Arms has a ceiling that’s a little lower than a lot of other fighters, but there’s still plenty of nuances to study, most notably in the titular arm selection and the cast. Arenas also bring their own hurdles to leap over, like columns you might need to hook around or use defensively, or a level that has a slight dip in the middle that impacts punch height. Bigger fighters have armor and their arms generally have priority over smaller ones but they move slower — that sort of thing. Fighters mostly seem balanced, but I think Ninjara is going to see a lot of action because of how much the teleport is ingrained in moment to moment play.
So the fundamentals are there, but right now Arms is a little hard to recommend if you’re forking over your cash on day one. There’s Grand Prix (which is a very basic 10-round arcade mode and not narrative-centric), versus (standard battles, volleyball, basketball, break the target, and 1-on-100), and online play (ranked or unranked, with concessions for two players on the same console for the latter).
The tiny little interludes in the Grand Prix simply aren’t enough to warrant playing through more than once, and at the end of a week of testing I mainly just gravitated towards 1v1, 2v2, and the occasional break-the-target round. The sports gametypes are an absolute disappointment, especially basketball, which basically drills down to “throw each other: the mode.” Arms works best as a 1v1 affair, but there is a delightfully old-school feel to fighting 2v2, like the ghost of Power Stone is walking among us.

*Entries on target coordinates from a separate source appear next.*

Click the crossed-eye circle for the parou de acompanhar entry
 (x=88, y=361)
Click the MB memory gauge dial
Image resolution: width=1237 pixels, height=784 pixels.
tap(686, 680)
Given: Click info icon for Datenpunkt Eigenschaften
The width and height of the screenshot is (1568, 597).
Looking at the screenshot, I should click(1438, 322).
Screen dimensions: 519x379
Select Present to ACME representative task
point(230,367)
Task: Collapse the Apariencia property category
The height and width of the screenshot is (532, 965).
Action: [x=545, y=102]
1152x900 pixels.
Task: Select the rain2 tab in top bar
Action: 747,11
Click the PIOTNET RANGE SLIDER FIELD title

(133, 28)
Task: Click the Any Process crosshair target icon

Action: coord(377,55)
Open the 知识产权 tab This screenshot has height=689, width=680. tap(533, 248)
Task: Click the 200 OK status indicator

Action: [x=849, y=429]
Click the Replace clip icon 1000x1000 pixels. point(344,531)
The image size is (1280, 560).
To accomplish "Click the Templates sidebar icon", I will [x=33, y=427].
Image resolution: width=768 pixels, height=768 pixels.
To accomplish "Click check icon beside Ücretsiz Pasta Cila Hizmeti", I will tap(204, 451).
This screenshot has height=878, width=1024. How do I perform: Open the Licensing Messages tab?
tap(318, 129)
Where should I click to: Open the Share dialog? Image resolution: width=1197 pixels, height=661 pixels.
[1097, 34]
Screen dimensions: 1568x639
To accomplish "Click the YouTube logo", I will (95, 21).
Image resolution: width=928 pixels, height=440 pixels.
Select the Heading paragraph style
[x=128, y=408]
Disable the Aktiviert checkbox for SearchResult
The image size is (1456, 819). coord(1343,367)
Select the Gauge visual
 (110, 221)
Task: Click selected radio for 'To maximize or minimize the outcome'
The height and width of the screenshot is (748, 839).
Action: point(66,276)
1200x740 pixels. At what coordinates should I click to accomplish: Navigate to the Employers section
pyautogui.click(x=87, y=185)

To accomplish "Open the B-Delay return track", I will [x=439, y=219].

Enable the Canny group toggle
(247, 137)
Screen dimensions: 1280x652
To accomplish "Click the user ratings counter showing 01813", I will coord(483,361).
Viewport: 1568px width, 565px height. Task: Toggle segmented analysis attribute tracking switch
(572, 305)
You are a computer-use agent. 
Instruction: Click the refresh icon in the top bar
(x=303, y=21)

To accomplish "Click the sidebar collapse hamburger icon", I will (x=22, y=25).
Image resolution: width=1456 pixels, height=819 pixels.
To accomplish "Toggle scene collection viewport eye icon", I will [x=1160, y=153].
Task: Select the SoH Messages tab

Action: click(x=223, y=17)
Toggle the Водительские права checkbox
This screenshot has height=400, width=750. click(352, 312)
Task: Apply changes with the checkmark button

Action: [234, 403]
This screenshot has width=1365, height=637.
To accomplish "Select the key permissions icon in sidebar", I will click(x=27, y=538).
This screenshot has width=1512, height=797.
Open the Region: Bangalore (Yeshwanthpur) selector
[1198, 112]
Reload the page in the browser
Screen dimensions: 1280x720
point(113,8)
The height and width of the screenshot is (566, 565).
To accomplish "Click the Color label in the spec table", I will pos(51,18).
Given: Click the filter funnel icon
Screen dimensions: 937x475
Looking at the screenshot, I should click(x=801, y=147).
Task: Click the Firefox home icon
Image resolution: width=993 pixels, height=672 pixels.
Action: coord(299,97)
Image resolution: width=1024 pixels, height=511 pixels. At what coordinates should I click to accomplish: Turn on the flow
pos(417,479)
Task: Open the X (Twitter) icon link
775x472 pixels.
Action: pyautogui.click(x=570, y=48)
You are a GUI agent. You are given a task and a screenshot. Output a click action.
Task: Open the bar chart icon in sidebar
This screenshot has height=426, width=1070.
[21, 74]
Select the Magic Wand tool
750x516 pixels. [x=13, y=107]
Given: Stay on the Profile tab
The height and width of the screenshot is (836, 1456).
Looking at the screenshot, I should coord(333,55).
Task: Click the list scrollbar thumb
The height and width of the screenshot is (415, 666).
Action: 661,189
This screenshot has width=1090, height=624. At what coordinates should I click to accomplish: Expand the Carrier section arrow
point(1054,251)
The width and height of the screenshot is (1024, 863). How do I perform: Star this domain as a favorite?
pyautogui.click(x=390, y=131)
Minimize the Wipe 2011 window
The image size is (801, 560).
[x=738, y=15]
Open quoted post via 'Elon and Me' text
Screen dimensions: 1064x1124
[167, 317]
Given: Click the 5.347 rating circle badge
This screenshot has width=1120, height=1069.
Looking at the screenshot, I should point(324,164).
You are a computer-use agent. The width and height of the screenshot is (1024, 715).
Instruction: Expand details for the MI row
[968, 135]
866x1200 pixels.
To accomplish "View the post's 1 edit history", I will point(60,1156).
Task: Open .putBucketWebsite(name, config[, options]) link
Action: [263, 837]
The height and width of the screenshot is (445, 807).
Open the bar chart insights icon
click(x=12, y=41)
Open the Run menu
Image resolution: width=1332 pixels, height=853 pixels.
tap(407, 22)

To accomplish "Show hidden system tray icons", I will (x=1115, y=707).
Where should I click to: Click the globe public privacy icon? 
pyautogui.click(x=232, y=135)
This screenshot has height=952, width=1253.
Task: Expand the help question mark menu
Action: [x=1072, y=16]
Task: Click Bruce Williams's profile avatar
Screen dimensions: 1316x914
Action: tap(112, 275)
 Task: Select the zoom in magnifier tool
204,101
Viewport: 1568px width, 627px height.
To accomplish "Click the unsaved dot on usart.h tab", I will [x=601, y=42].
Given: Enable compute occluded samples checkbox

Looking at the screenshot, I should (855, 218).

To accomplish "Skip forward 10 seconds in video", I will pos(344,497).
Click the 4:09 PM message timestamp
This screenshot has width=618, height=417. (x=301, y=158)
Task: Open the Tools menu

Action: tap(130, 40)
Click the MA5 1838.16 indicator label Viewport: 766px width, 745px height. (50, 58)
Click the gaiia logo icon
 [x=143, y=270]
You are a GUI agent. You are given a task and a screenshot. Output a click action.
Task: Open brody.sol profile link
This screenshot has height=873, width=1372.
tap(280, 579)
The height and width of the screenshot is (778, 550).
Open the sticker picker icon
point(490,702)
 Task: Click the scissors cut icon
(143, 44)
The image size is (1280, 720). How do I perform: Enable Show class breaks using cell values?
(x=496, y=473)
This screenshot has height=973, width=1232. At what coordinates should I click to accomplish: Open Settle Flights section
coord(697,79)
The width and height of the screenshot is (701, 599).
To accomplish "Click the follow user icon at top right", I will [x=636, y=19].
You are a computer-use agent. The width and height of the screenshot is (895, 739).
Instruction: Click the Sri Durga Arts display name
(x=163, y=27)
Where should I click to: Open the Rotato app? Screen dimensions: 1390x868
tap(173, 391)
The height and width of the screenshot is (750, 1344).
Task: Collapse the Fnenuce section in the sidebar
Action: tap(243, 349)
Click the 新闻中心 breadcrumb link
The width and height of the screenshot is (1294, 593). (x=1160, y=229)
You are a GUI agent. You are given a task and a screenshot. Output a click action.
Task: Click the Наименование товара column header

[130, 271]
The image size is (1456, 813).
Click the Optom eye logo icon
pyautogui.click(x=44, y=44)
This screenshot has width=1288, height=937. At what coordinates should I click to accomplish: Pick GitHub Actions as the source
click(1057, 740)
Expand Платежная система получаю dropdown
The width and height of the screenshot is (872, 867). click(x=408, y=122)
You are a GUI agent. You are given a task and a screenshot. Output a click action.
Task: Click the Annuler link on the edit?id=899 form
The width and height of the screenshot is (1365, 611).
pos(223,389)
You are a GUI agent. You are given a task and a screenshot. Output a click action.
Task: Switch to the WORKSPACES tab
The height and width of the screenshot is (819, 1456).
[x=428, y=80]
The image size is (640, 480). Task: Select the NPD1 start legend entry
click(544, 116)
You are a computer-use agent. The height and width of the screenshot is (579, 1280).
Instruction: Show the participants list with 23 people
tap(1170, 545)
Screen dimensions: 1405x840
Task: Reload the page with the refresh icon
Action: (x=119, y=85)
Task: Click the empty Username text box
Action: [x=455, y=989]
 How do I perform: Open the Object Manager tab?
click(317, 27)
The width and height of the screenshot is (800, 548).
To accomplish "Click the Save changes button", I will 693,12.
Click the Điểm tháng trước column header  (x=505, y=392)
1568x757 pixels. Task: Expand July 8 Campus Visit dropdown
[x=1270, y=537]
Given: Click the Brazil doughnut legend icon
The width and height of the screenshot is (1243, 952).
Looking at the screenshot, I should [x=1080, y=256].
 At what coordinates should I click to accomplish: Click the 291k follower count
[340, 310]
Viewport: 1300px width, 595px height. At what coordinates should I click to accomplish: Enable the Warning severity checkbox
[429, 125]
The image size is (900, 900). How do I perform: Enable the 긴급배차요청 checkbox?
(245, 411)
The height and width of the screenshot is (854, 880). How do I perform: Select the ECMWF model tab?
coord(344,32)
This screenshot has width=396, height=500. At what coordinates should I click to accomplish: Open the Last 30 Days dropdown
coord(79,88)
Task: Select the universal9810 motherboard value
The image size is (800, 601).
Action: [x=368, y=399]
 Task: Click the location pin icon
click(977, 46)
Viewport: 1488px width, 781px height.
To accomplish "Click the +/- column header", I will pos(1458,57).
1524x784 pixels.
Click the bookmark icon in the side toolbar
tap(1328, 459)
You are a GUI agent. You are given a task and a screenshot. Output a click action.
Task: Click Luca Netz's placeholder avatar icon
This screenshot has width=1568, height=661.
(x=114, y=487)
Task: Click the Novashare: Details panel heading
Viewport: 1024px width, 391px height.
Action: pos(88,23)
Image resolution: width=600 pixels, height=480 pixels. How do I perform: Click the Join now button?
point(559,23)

The kicker is that Arms‘ currency, the only meta system at play, feels really stingy. Completing a single match can net as little as two Arms coins (with exceptions for grinding out full arcade completions), and you need 30 to buy into the lowest tier of a minigame to earn new crates. I suppose I could be “thankful” they aren’t tied to microtransactions, but it’s slow going all the same when it comes to making meaningful long-term progression. Content updates should help alleviate that lull when playing solo, but I can’t predict the future.
There’s a lot of personality on the surface in Arms (mainly I love that title theme song), and I hope Nintendo continues to build on it as planned. It works as a fighter, I just wish there was more to do in this debut entry — both pragmatically in terms of modes and on an emotional level, as I haven’t really connected with its universe yet despite its raw sense of style.
[This review is based on a retail build of the game provided by the publisher.]